Key concepts of asynchronous programming are:

  • Event loop: This is the Python ‘scheduler’ that runs asynchronous tasks. It decides which tasks should run and when to pause/resume them.
  • Coroutine: This refers to cooperative multitasking — a function defined using async def. It waits on the await keyword and explicitly surrenders control to the CPU calling await.
  • Await: This is used to pause the current coroutine in execution. The event loop continues running in the background and can run other non-blocked tasks.

Remember that await can only be called inside a coroutine defined using async def.

A sample program code is given below:

import asyncio

async def myfun(name, delay):

print(f”Task {name} started”)

await asyncio.sleep(delay)

print(f”Task {name} finished”)

async def main():

await asyncio.gather(

myfun(“A”, 2),

myfun(“B”, 1),

myfun(“C”, 3)

)

asyncio.run(main())

Output

Task A started

Task B started

Task C started

Task B finished

Task A finished

Task C finished

Here’s an explanation of the code.

import asyncio

asyncio is Python’s built-in library for writing asynchronous, non-blocking programs. It provides tools like:

  • Event loops
  • Coroutines
  • Tasks
  • Asynchronous I/O helpers
async def myfun(name, delay)

The async keyword makes myfun a coroutine. It can use await inside it and run concurrently with other coroutines.

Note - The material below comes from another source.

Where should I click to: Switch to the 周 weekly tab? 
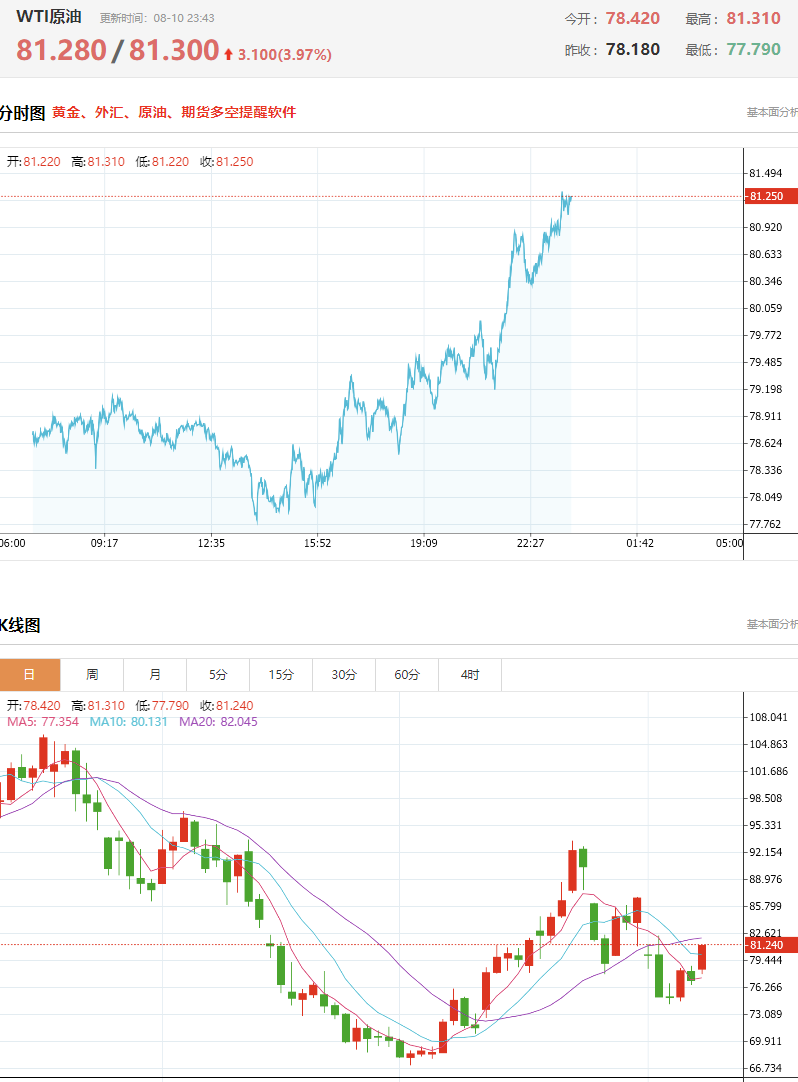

await asyncio.sleep(delay)

This is the key part. asyncio.sleep() is non-blocking. It tells the event loop ‘pause this coroutine for delay seconds’. While this coroutine waits, the event loop can run other tasks. No CPU is wasted, and the program does not freeze.

This means:

  • Task A waits 2 seconds
  • Task B waits 1 second
  • Task C waits 3 seconds

But all three tasks wait concurrently. asyncio.gather schedules all three coroutines to run at the same time.

The timeline becomes:

  • Time 0s → Start A, B, C
  • Time 1s → B finishes
  • Time 2s → A finishes
  • Time 3s → C finishes

So the total runtime is 3 seconds and not 2 + 1 + 3 = 6 seconds.

asyncio.run(main())

This creates an event loop, runs the main() coroutine, waits until all tasks inside it complete, and closes the event loop.

This is how the event loop works:

  • Picks a coroutine ready to run.
  • Runs it until it explicitly calls await.
  • Pauses it and stores its state.
  • Switches to another ready coroutine.
  • Gets back to a blocked coroutine when it becomes ready again.

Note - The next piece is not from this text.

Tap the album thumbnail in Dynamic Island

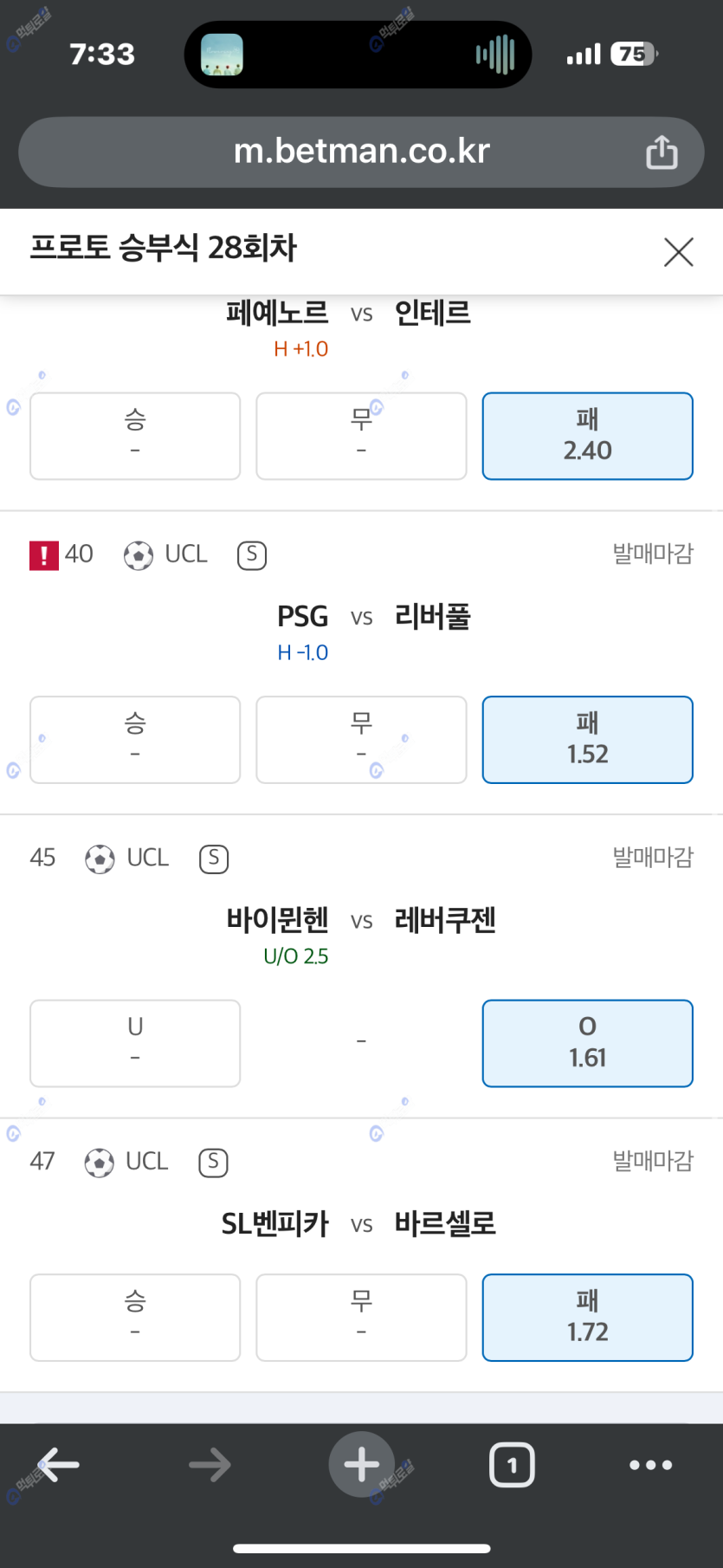pyautogui.click(x=223, y=55)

The important question is: what does the event loop do when a previously blocked coroutine is ready, but another coroutine is already running? Well, the event loop never interrupts or pre-empts a running coroutine. Python async equals cooperative multitasking, and not pre-emptive multitasking. So, the event loop will let the currently running coroutine continue until it reaches an await (or returns). Only then will it switch and resume the coroutine that just became ready.

A coroutine must voluntarily yield the CPU by calling one of the following:

  • Await <someio>
  • Await ayncio.sleep
  • Return

Then only event loop can switch — there is no pre-emption. So, if a coroutine never awaits, the event loop never switches to another task. Therefore, you must never write blocking code inside a coroutine.

Happy asynchronous programming in Python!